On average, Americans keep their smartphones for two years before trading up to the latest model. Laptop computers have a useful life expectancy of around four years. Many buildings, though, are operating with the same control systems that were installed when the building was constructed ten or more years ago. While we do expect a building control system to have a longer life expectancy than a smartphone, it is important to keep in mind that these systems do need to be regularly updated and, in many cases, replaced periodically. Here are some of the key issues we examine when evaluating a building control system.

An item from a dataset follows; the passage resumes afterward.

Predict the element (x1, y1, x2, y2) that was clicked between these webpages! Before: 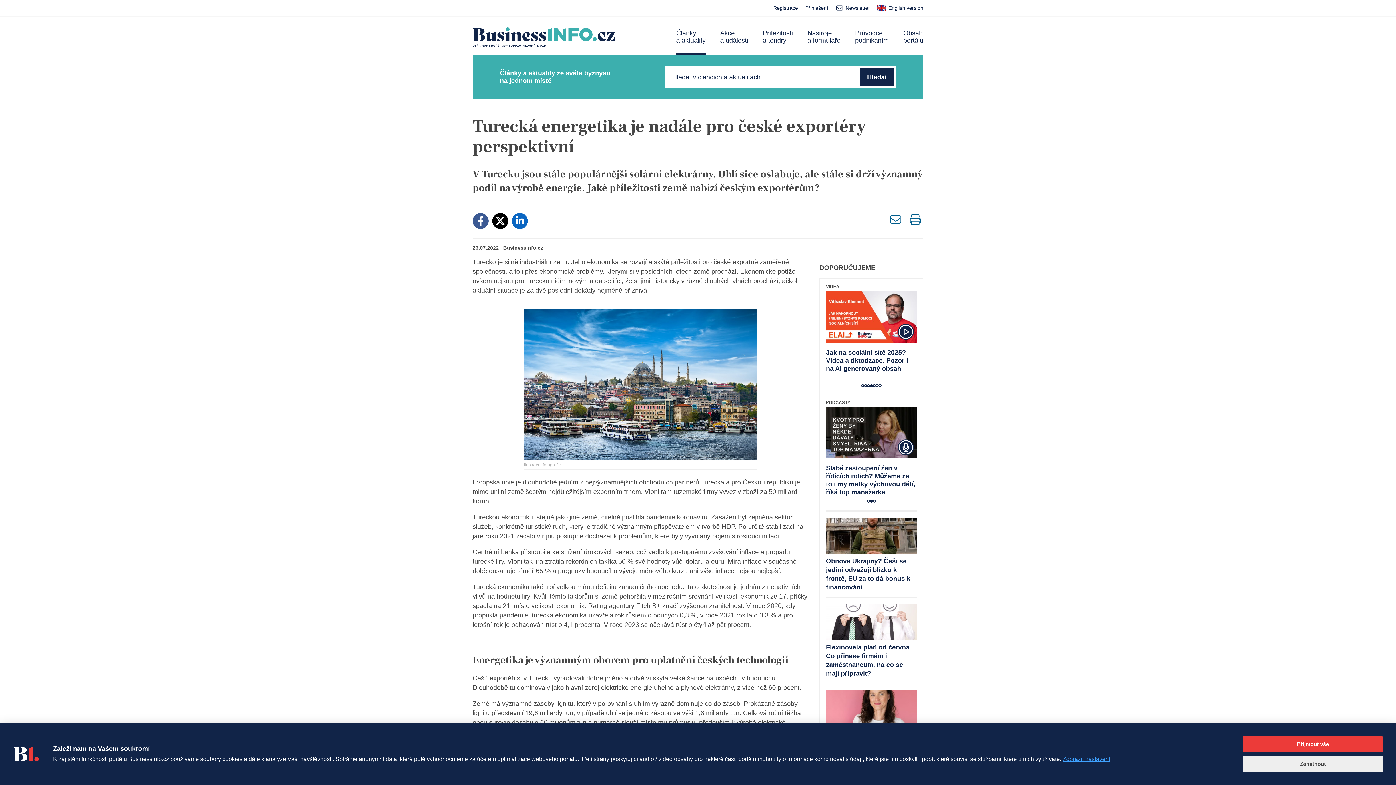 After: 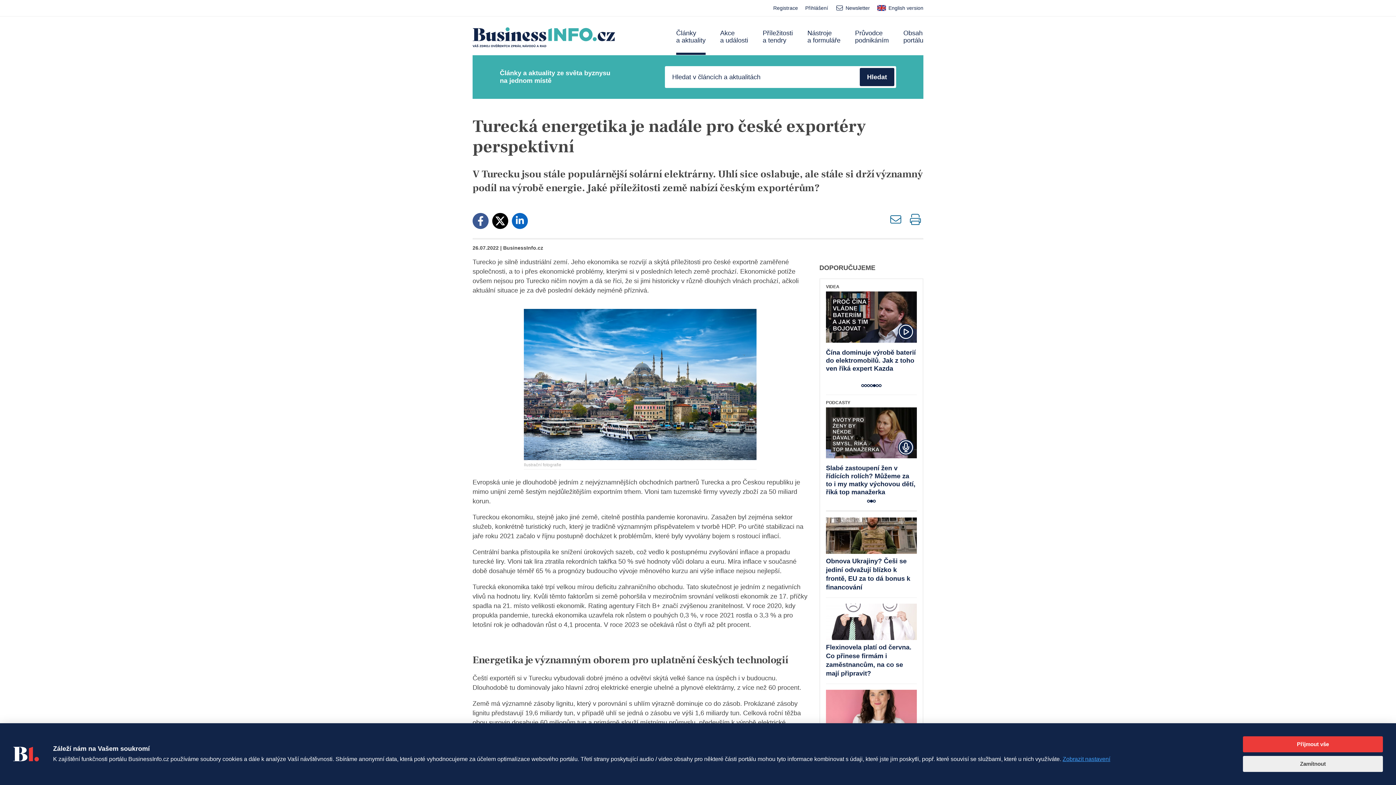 Action: label: Vytisknout bbox: (907, 214, 923, 230)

• Pneumatic or DDC. Control systems that are reliant on pneumatic or electromechanical controls tend to require more maintenance and are harder to optimize than those that are completely digital. Ideally, we like to upgrade pneumatic systems including thermostats and actuators to all DDC whenever feasible. This provides for better control and comfort and allows for enhanced optimization.
• Open or proprietary. The use of open protocols including BACnet and Lon Works provides numerous benefits and are broadly supported. Whenever possible, we like to see control systems upgraded so that they are supporting (and when possible, utilizing) open protocols. We also like to see control systems moved to network (IP) communications for enhanced flexibility and performance.
• Web or PC-based user interface. Older control systems generally used a PC-based user interface program, often called a thick client. Operation can generally only be done at the workstation that has the application loaded, and support often requires specific versions of an operating system. The use of a web-based user interface provides added flexibility and only needs to be updated at a single location.
• Level of supplier support. Most BAS system suppliers work hard to keep their products available for use on system expansions and for service parts for as long as possible. Still, these controllers utilize components such as processors and memory chips that are simply no longer being produced. As a result, an older control system product is often indicated as being at “end of life” beyond which new production may no longer be possible. Suppliers are pretty good about maintaining parts for a number of years past this point, but if you have a control system with parts that are no longer supportable, you should give serious consideration to upgrading or replacing the system.
When considering upgrading or replacing an existing control system, we recommend starting with a careful examination of how well the system is working, what needs to be replaced or upgraded, and how satisfied the owner is with the existing system and the supporting supplier or contractor. In many cases, it makes sense to work with the existing supplier to upgrade the system, but it is also a good idea to carefully consider all options, including system replacement. On many projects, it has been less expensive and offered improved performance to replace an old system with a new open system.